If you are planning to put on your own display – whether for bonfire night, a private party or simply because you enjoy fireworks – you may find the following guidelines helpful.

  1. Restrictions: Fireworks are not restricted to use on November 5, although they are not generally so readily available in the shops at other times of the year as most High Street retailers have licenses to sell them over a limited time period between the 15th October to 10th November & again from the 26th December to 31st December. There are curfew times that mean its prohibited to set fireworks off after 11pm, though a later time is allowed for certain dates e.g. Nov 5th, or New Years Eve.

  2. Where to Buy: Around November 5 you will find most supermarkets, convenience stores and even garden centres sell fireworksThere are also specialist firework retailers in most parts of the country offer a mail order service so you can order on line and have them delivered direct to your home.

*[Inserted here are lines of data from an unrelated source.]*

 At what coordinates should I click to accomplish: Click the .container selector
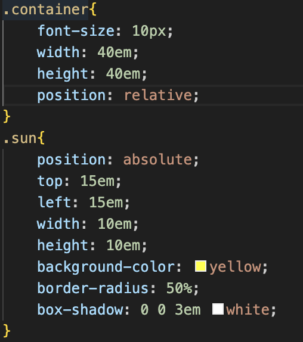tap(46, 10)
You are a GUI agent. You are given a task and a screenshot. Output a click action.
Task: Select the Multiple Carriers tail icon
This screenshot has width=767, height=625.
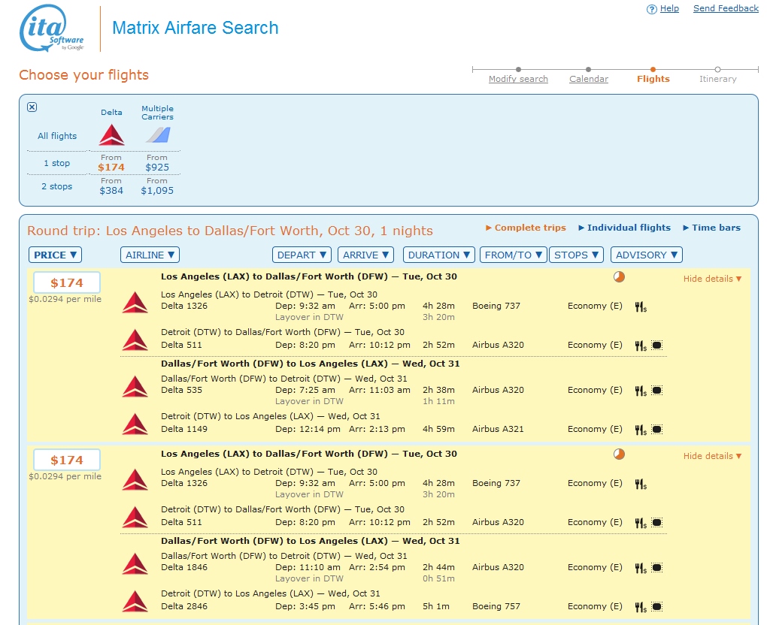point(157,135)
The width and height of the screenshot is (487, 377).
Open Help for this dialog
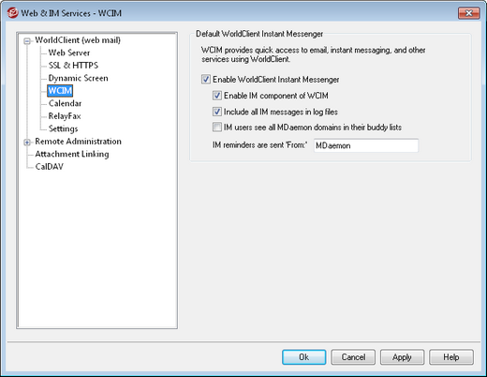(x=451, y=357)
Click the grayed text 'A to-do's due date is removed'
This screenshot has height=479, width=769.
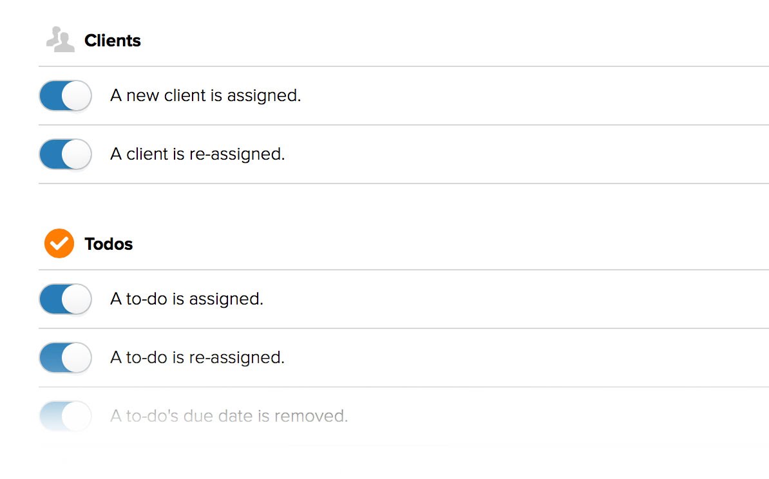227,416
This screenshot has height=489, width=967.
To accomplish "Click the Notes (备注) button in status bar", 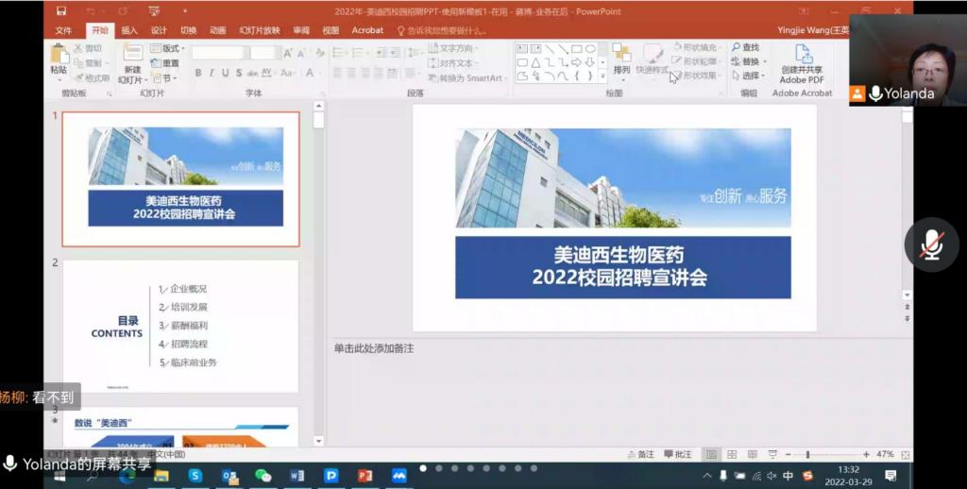I will coord(641,454).

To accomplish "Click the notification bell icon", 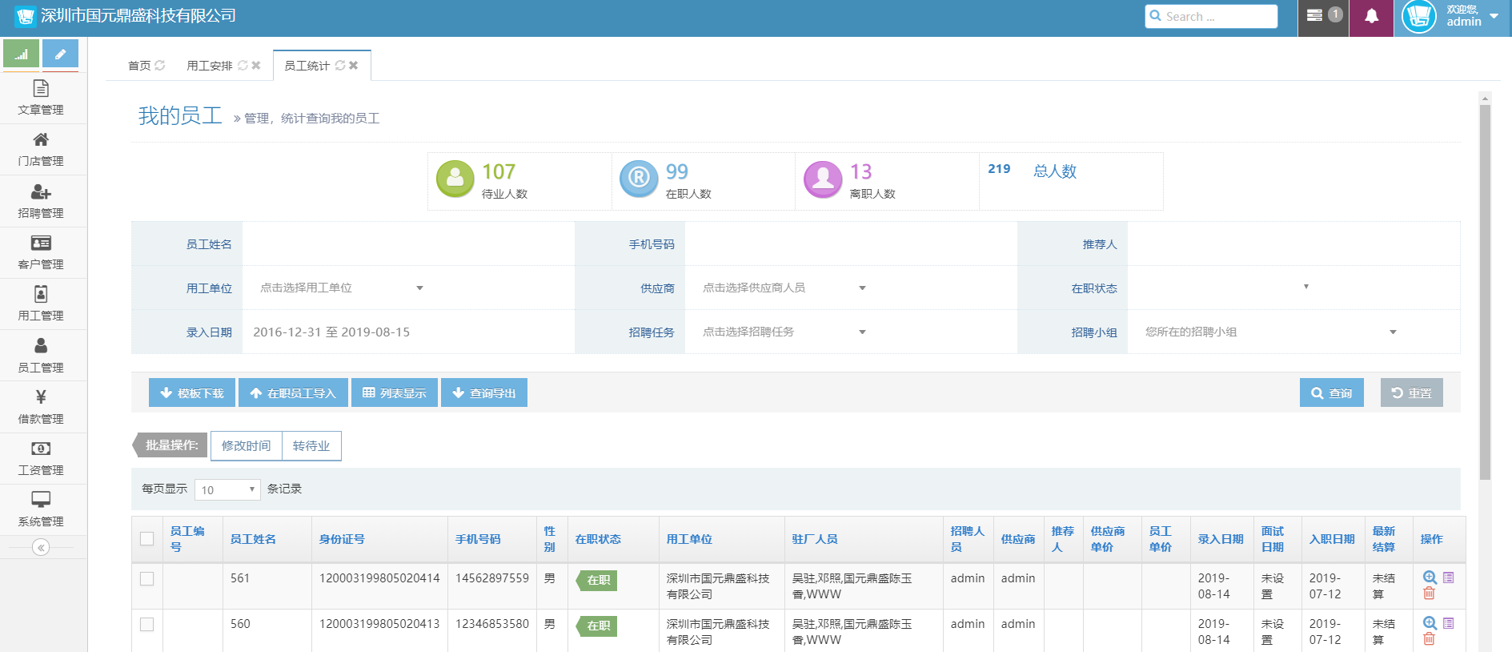I will tap(1371, 17).
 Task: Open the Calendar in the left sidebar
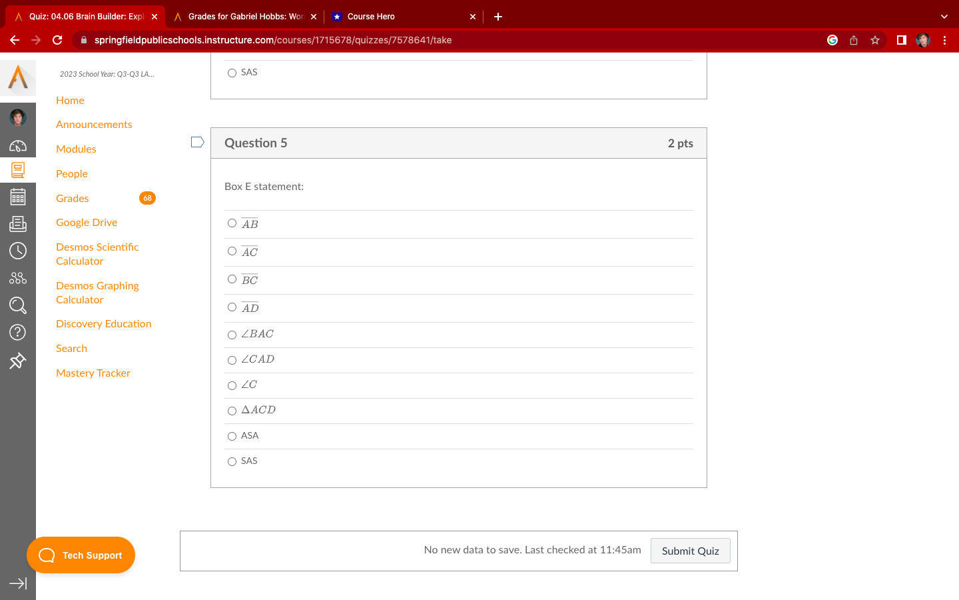(x=18, y=196)
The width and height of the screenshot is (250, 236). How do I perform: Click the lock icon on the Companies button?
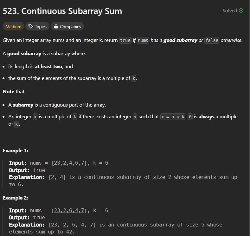coord(56,27)
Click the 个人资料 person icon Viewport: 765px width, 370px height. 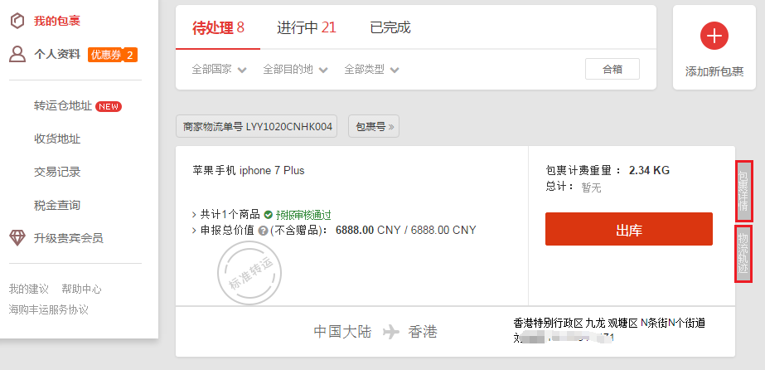pyautogui.click(x=17, y=54)
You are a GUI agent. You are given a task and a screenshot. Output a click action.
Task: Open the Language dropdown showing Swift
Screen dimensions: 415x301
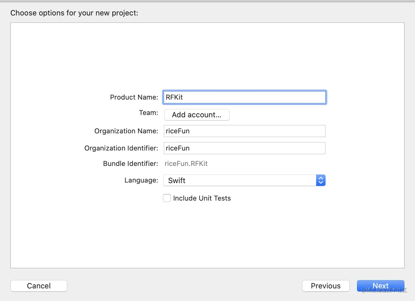(240, 181)
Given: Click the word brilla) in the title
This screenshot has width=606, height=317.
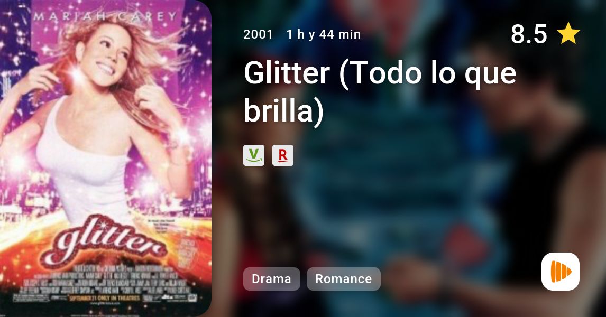Looking at the screenshot, I should coord(283,110).
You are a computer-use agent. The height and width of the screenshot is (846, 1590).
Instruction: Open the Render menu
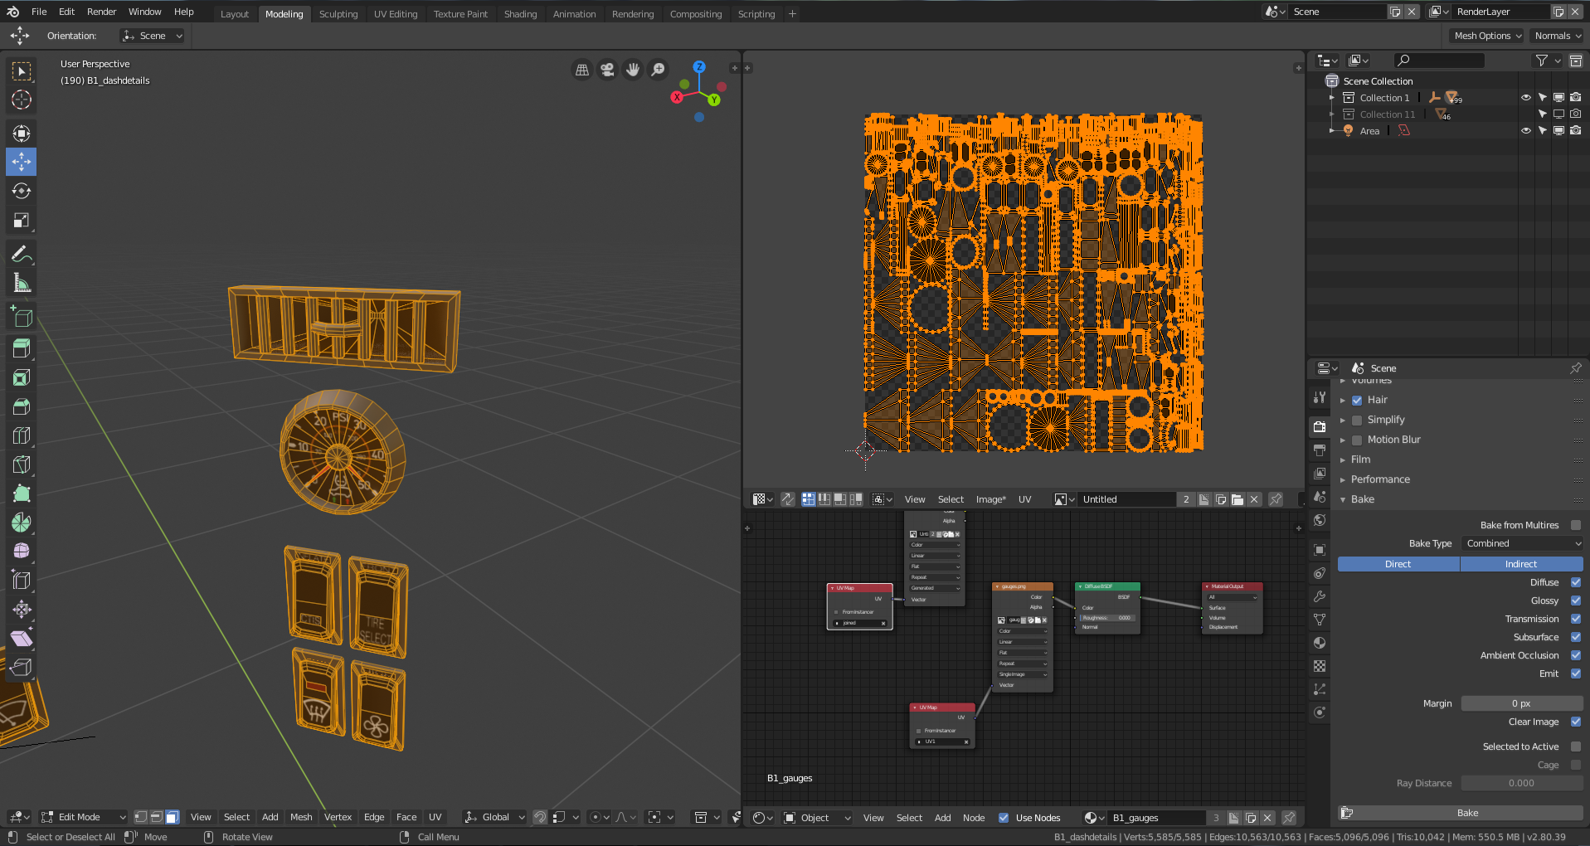tap(101, 12)
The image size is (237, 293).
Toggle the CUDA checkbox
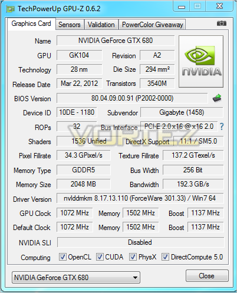click(x=100, y=257)
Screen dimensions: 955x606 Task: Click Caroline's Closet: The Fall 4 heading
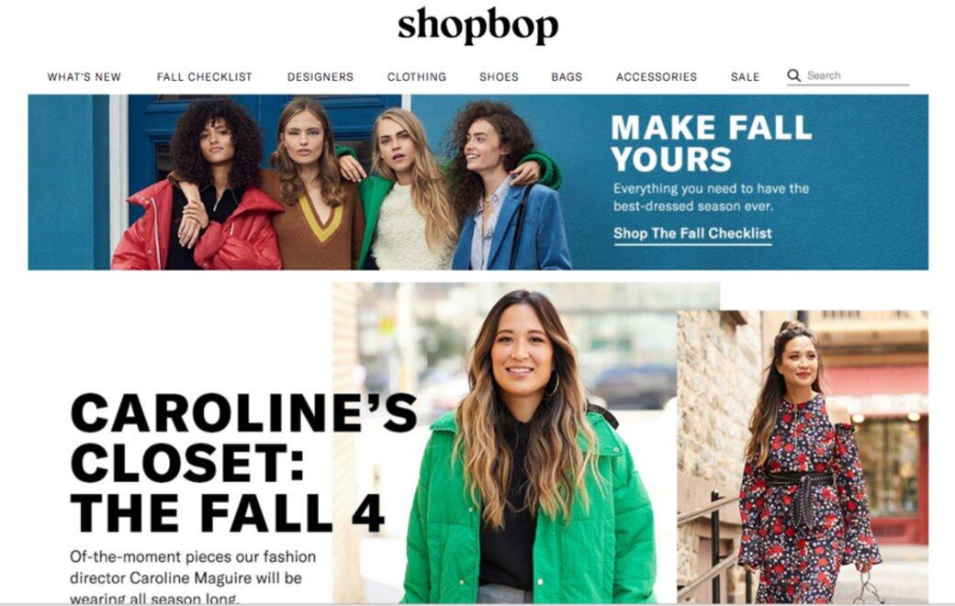tap(243, 463)
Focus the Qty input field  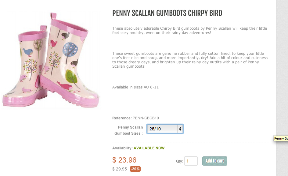tap(191, 161)
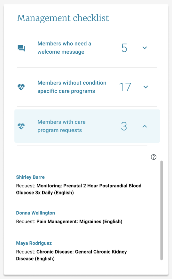Open Maya Rodriguez's member profile
The width and height of the screenshot is (172, 279).
pos(34,243)
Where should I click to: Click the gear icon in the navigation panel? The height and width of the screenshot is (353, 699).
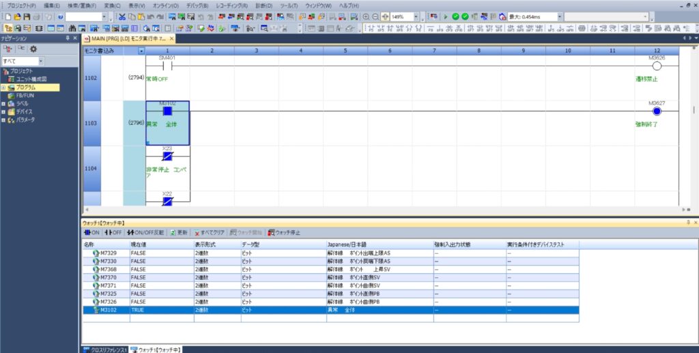point(33,49)
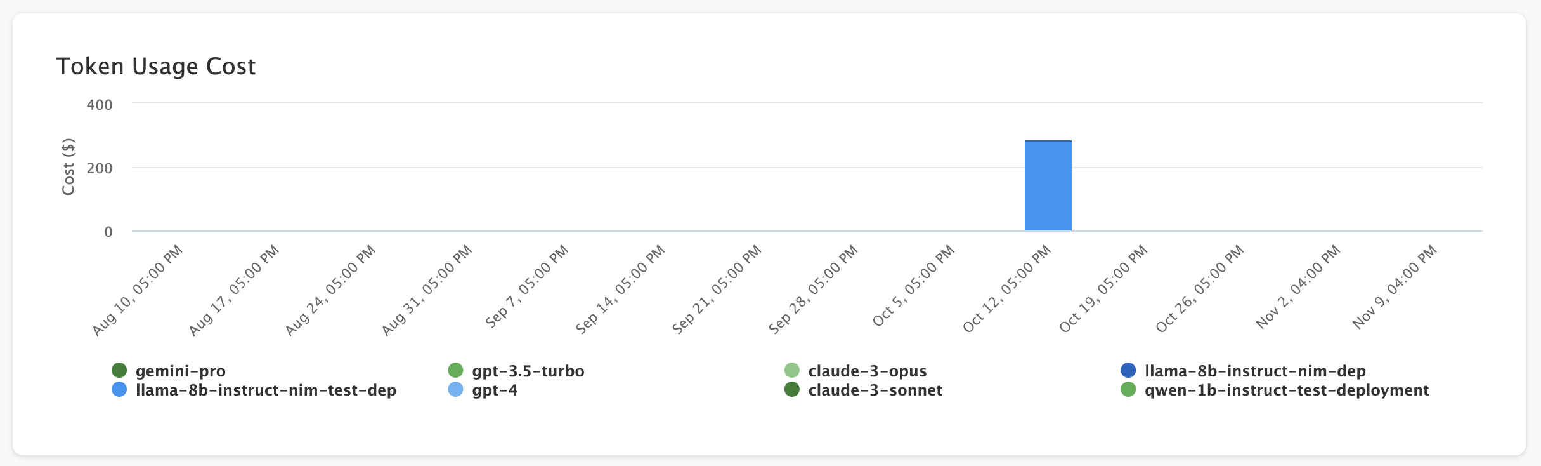The image size is (1541, 466).
Task: Toggle claude-3-sonnet series label in legend
Action: (875, 390)
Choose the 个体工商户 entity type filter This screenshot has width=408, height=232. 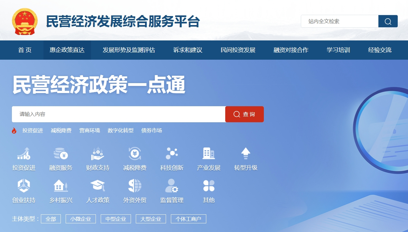pos(188,219)
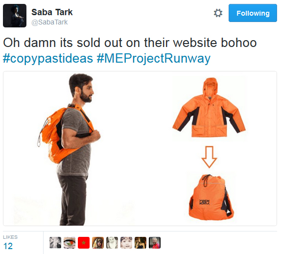Open the liker avatar showing a child's face

tap(126, 243)
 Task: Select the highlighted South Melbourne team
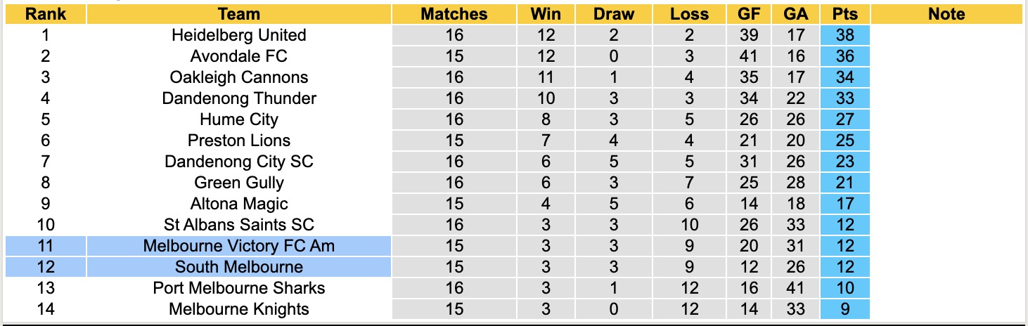[239, 267]
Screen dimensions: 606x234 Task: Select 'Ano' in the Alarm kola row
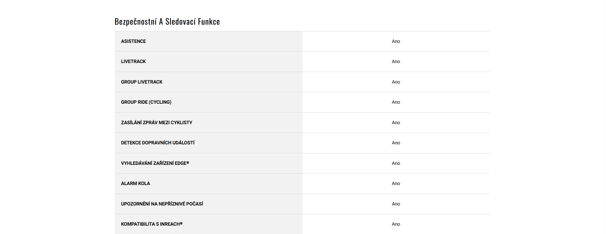click(396, 183)
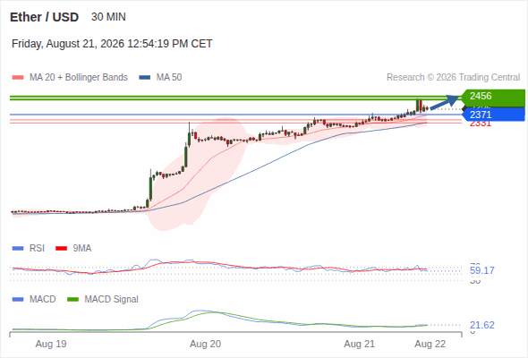Click the Aug 20 date marker
The width and height of the screenshot is (528, 358).
pos(205,344)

  3. Make sure the retailer is reputable: Occasionally fireworks get into the market which shouldn’t do and some of these can pose potentially serious risks to the public. So avoid buying fireworks from car boot sales or off the back of a lorry. The chances are these have been imported illegally and have not been safety tested by anyone – hence they could put not only you but also your family at risk. All fireworks should be British Standards BS7114  compliant, or CE marked.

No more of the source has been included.